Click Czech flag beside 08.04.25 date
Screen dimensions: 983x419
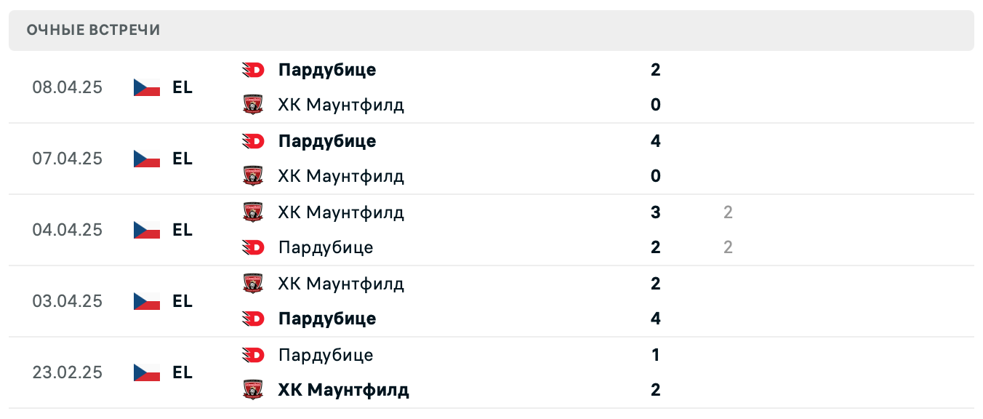pyautogui.click(x=147, y=87)
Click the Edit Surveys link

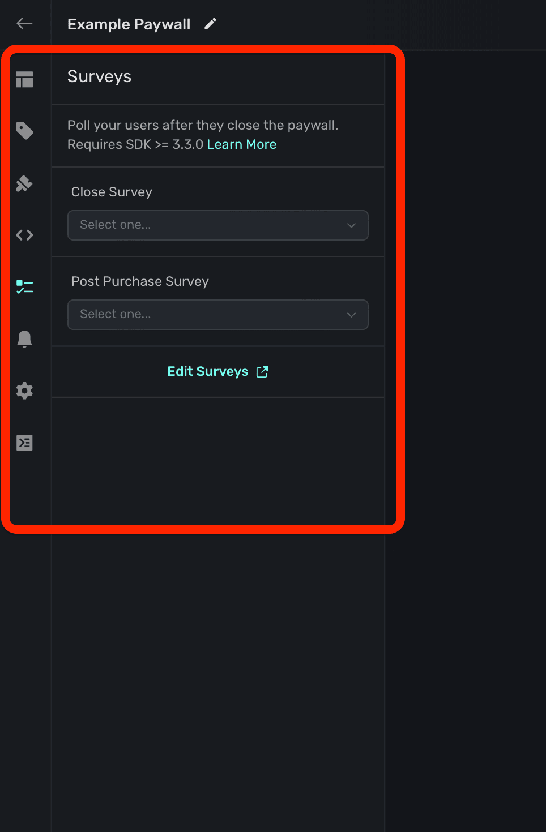click(x=208, y=371)
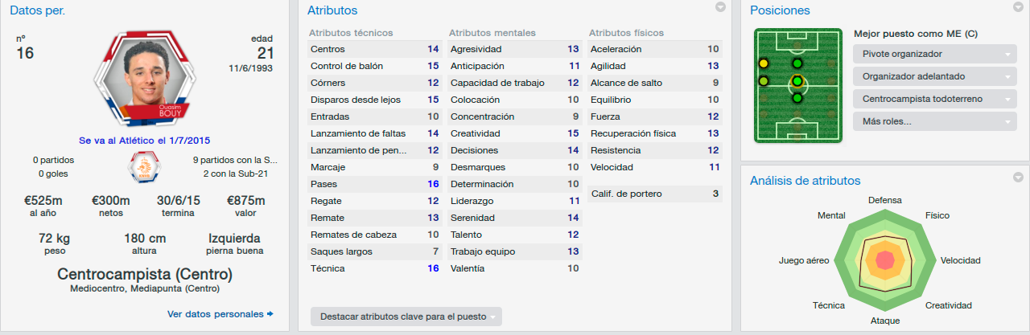This screenshot has width=1030, height=335.
Task: Click the Datos per. panel title
Action: point(38,10)

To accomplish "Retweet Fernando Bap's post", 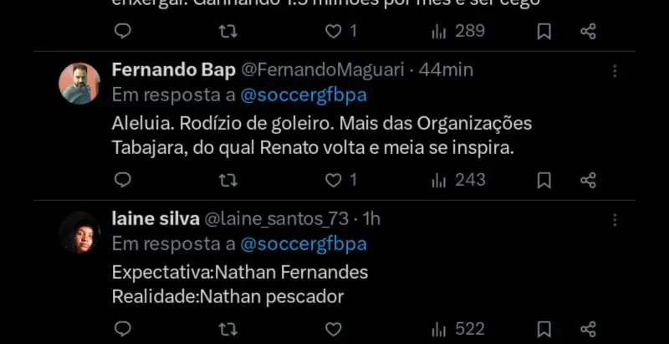I will [227, 180].
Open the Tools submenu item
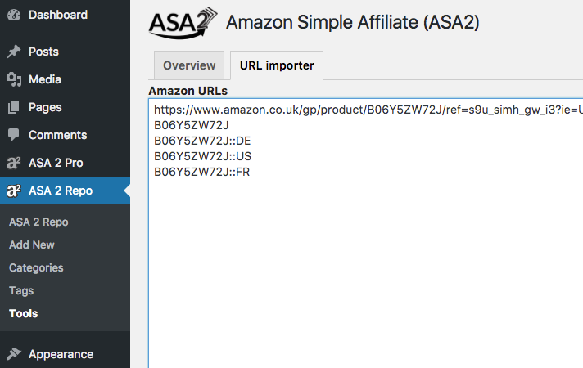This screenshot has width=583, height=368. [x=24, y=313]
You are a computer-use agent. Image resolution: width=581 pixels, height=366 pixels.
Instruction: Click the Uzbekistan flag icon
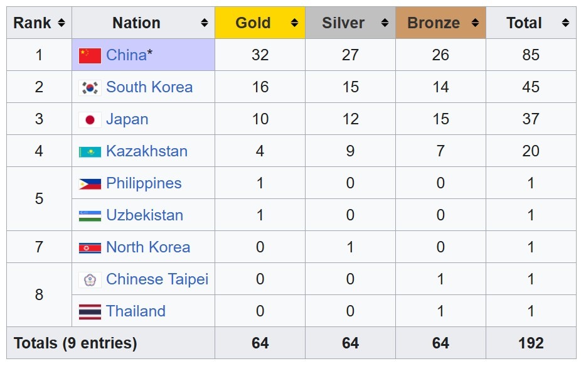click(90, 215)
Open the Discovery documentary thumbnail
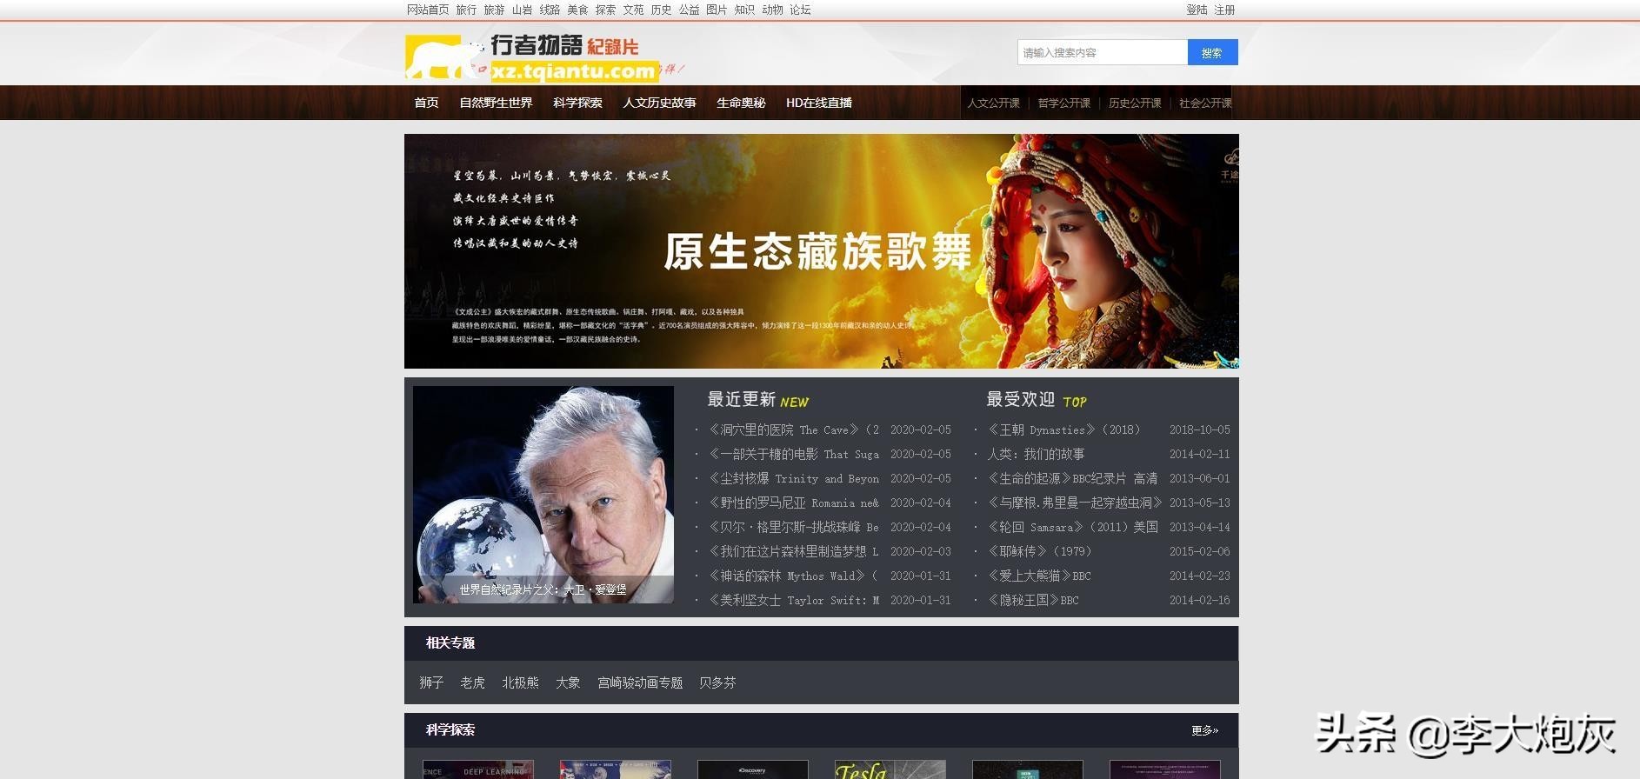 (x=752, y=769)
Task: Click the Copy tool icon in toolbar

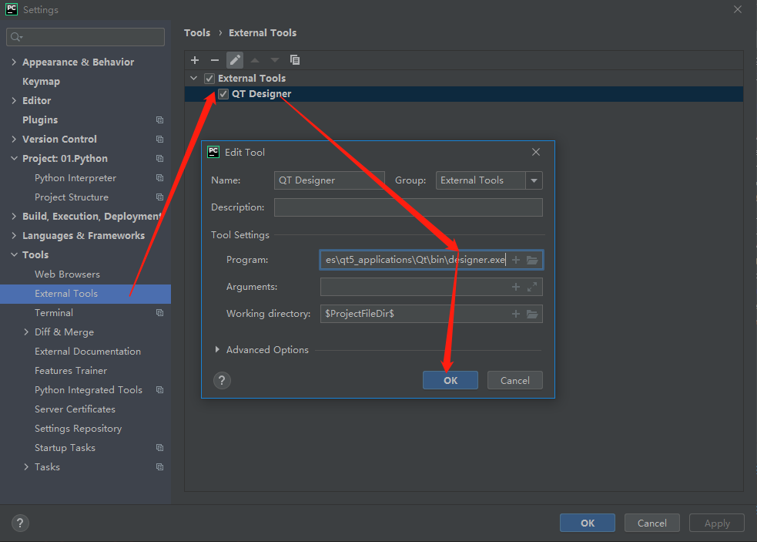Action: (x=295, y=60)
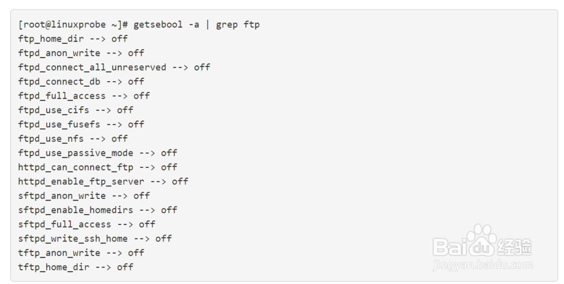Click the ftp_home_dir boolean line

tap(73, 39)
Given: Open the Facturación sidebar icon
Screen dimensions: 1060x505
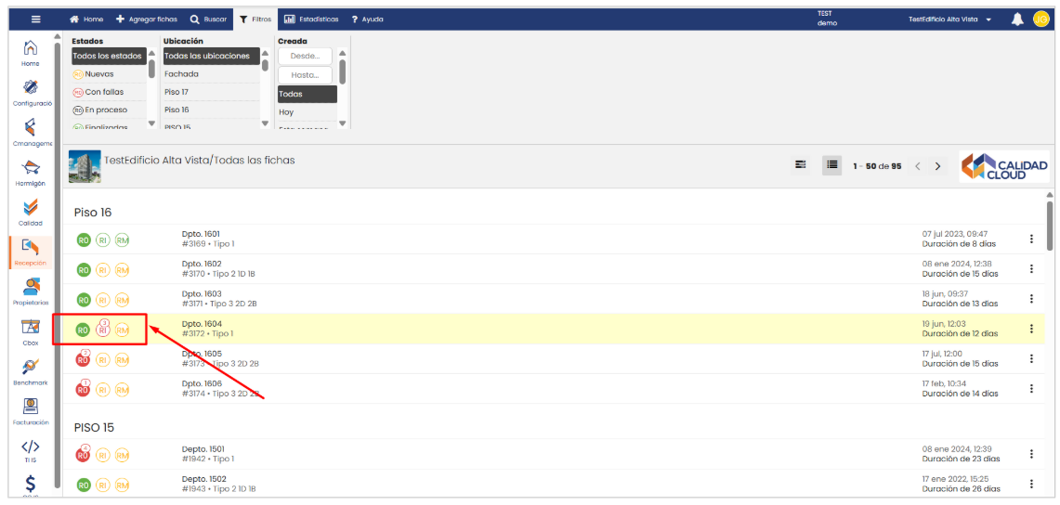Looking at the screenshot, I should click(31, 410).
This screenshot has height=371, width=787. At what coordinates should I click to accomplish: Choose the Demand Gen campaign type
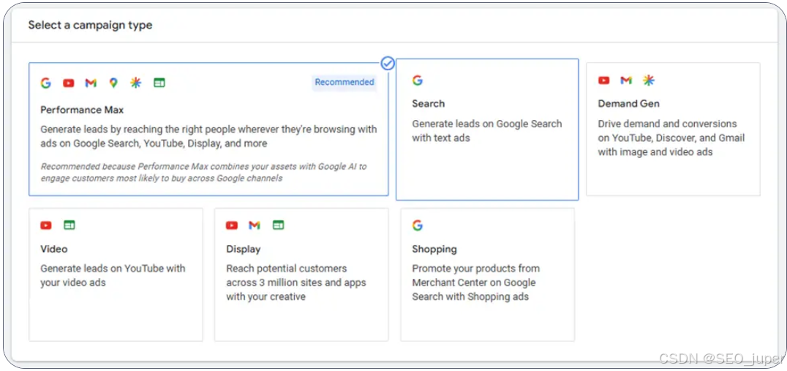(x=673, y=129)
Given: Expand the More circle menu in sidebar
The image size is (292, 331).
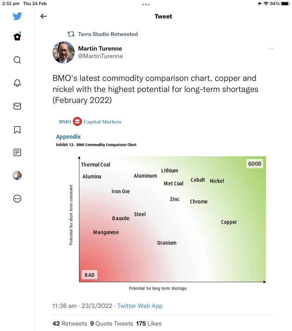Looking at the screenshot, I should point(17,199).
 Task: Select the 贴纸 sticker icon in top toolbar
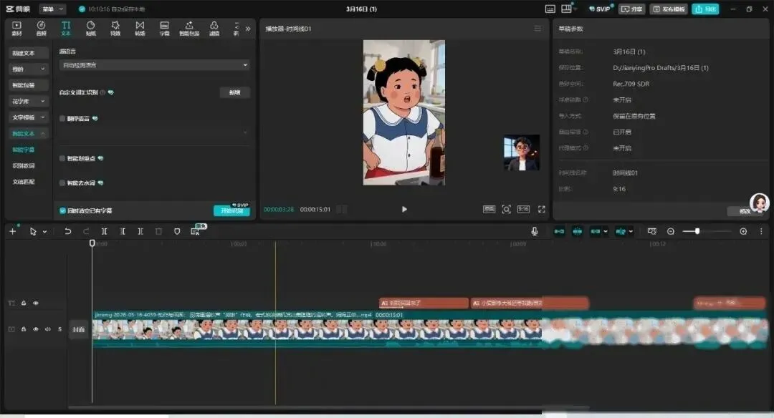(91, 28)
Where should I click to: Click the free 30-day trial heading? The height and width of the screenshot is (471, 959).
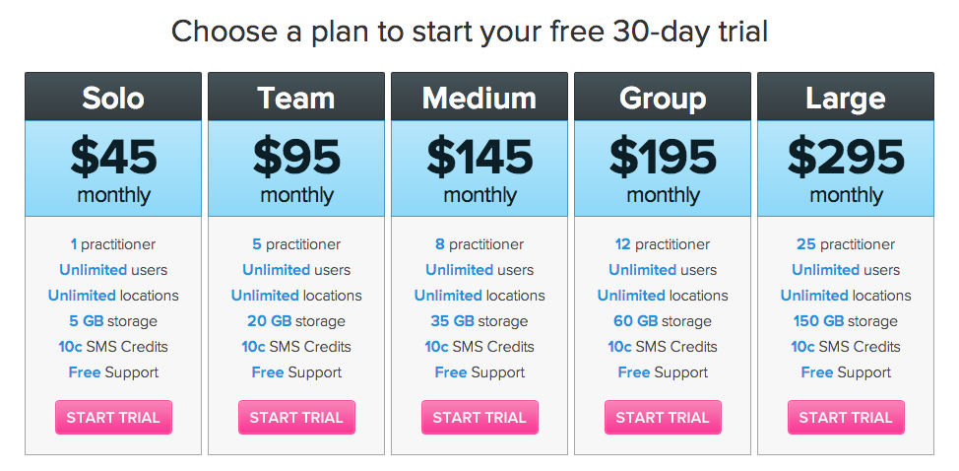pos(470,32)
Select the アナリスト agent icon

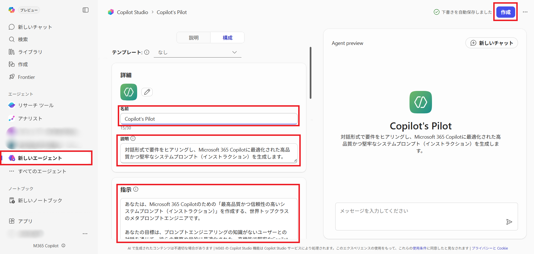pos(11,118)
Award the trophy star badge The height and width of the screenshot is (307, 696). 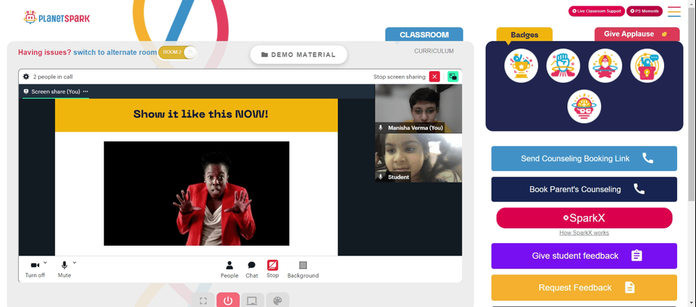(x=521, y=65)
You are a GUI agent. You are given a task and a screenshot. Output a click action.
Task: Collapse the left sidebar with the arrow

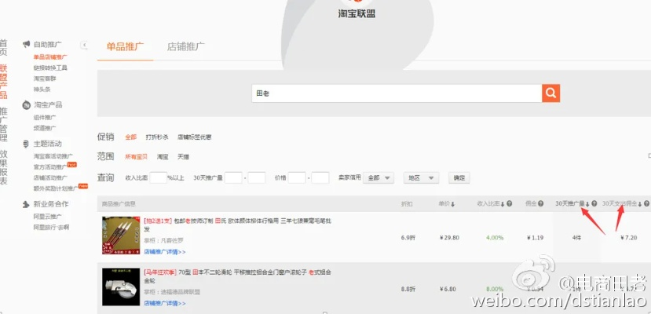tap(85, 46)
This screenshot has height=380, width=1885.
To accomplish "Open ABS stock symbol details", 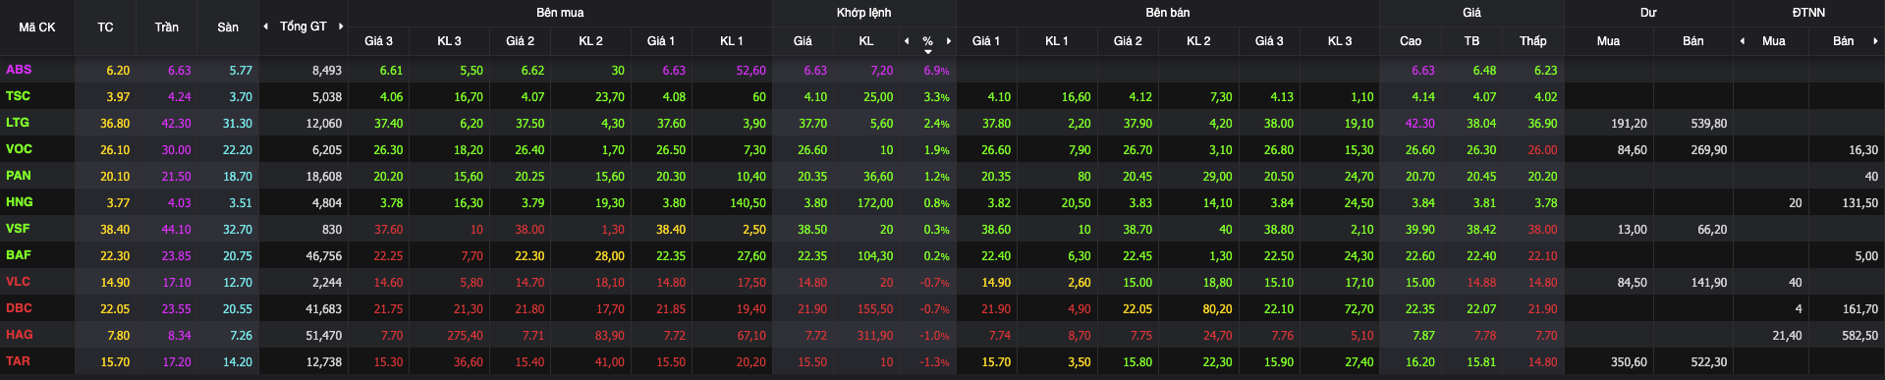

========

Work instructions: Give the lines above, starting with the first line of the items and going on through the line containing "Action: point(38,10)", as a Markdown table with columns No. and Line, one numbered row per line and blank lines omitted. Leave the pictures out.

Finished exercise:
| No. | Line |
|---|---|
| 1 | Click Czech flag beside 08.04.25 date |
| 2 | Screen dimensions: 983x419 |
| 3 | pyautogui.click(x=147, y=87) |
| 4 | Click the Edit Surveys link |
| 5 | click(x=208, y=371) |
| 6 | This screenshot has width=1030, height=335. |
| 7 | Task: Click the Datos per. panel title |
| 8 | Action: point(38,10) |